> What is required
Search the records below for "Expand" and copy every line it turns up in.

> Entries supplied
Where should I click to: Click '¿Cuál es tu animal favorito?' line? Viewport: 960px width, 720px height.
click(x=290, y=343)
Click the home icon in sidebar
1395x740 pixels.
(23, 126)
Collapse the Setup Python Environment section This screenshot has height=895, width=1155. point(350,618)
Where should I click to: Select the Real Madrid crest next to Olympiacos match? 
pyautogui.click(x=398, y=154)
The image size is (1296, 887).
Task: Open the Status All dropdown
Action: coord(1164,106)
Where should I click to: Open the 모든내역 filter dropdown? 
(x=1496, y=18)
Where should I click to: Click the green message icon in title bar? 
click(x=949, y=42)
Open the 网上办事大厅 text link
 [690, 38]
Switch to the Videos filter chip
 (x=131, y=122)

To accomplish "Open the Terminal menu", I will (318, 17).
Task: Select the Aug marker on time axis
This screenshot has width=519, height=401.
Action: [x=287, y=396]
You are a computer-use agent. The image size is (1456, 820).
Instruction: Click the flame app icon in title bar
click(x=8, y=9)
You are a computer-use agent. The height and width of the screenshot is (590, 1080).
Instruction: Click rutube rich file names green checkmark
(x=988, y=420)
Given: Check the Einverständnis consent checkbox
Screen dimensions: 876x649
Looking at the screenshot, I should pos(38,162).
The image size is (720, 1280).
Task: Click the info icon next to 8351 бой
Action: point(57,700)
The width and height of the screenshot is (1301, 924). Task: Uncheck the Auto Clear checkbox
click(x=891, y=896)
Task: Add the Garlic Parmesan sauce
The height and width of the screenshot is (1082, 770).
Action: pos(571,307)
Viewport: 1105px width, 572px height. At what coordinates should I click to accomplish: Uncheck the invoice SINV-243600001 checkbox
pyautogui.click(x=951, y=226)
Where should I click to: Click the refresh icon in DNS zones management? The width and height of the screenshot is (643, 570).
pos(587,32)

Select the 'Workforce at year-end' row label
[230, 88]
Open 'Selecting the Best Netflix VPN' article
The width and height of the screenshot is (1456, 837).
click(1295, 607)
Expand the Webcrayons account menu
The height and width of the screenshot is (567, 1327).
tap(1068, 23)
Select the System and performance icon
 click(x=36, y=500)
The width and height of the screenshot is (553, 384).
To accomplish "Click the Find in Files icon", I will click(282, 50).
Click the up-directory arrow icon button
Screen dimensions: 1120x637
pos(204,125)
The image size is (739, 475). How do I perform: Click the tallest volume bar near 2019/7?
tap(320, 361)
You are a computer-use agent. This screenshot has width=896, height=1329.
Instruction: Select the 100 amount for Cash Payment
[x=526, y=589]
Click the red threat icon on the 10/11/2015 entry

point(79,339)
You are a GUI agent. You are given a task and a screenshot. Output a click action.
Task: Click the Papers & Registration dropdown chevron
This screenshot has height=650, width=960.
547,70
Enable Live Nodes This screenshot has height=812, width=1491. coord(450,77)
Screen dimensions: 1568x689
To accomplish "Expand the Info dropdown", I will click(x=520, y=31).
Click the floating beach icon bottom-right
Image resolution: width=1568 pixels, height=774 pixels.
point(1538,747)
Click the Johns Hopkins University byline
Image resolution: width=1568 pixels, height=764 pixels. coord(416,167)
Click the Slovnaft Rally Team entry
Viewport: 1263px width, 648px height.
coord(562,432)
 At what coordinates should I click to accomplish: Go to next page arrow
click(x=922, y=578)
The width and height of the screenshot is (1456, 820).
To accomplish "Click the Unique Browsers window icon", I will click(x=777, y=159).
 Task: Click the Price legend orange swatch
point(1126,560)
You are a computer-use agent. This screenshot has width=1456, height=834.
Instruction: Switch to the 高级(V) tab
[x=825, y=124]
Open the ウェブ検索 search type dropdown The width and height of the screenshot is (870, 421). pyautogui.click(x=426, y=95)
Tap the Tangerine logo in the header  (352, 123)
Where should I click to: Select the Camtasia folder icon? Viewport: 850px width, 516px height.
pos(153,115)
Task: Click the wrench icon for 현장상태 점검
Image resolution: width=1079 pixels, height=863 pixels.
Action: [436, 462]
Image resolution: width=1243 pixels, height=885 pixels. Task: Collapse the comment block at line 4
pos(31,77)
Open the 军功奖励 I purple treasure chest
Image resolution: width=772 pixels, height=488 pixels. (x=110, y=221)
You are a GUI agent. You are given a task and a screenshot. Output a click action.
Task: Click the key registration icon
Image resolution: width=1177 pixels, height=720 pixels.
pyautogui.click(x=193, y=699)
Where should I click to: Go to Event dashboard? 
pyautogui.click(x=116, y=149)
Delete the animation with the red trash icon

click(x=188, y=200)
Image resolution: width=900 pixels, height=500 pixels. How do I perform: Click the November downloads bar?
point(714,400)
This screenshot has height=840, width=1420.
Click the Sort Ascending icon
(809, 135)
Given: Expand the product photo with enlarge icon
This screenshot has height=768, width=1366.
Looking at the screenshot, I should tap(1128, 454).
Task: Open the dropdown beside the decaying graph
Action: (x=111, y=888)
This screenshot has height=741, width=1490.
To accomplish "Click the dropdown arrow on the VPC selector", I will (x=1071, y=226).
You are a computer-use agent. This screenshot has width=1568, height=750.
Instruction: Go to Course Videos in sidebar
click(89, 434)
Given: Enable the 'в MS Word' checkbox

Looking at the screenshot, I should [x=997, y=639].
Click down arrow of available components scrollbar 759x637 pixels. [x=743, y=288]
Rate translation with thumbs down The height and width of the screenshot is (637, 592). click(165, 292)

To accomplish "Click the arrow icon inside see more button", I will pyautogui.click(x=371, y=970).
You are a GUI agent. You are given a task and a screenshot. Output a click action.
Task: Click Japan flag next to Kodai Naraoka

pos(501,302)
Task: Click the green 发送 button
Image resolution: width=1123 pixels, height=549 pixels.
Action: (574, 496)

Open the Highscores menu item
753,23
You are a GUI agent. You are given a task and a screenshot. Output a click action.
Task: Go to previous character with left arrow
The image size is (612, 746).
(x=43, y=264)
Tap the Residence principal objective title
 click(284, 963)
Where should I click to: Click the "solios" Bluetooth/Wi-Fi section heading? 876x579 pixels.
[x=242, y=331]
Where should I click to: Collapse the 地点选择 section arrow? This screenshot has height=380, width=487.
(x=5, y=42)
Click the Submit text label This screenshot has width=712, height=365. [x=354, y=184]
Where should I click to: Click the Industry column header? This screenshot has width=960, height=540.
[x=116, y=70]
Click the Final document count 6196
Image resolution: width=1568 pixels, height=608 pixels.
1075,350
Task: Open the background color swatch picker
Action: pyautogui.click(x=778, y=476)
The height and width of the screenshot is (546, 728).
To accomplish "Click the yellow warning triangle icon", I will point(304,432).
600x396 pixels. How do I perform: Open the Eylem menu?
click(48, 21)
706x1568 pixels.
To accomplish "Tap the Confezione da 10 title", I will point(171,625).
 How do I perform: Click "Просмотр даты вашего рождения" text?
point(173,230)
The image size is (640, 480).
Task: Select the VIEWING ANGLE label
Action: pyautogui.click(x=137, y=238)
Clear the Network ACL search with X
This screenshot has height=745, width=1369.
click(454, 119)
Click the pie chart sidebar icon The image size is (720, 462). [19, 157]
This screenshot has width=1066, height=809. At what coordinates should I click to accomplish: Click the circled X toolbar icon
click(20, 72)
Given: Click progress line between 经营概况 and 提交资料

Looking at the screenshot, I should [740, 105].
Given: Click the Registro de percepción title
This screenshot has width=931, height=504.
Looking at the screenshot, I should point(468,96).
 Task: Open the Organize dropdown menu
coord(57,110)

> Response to this exercise
Expand the Webcrayons account menu
To accomplish "Expand the Info dropdown", I will click(x=520, y=31).
Given: Expand the product photo with enlarge icon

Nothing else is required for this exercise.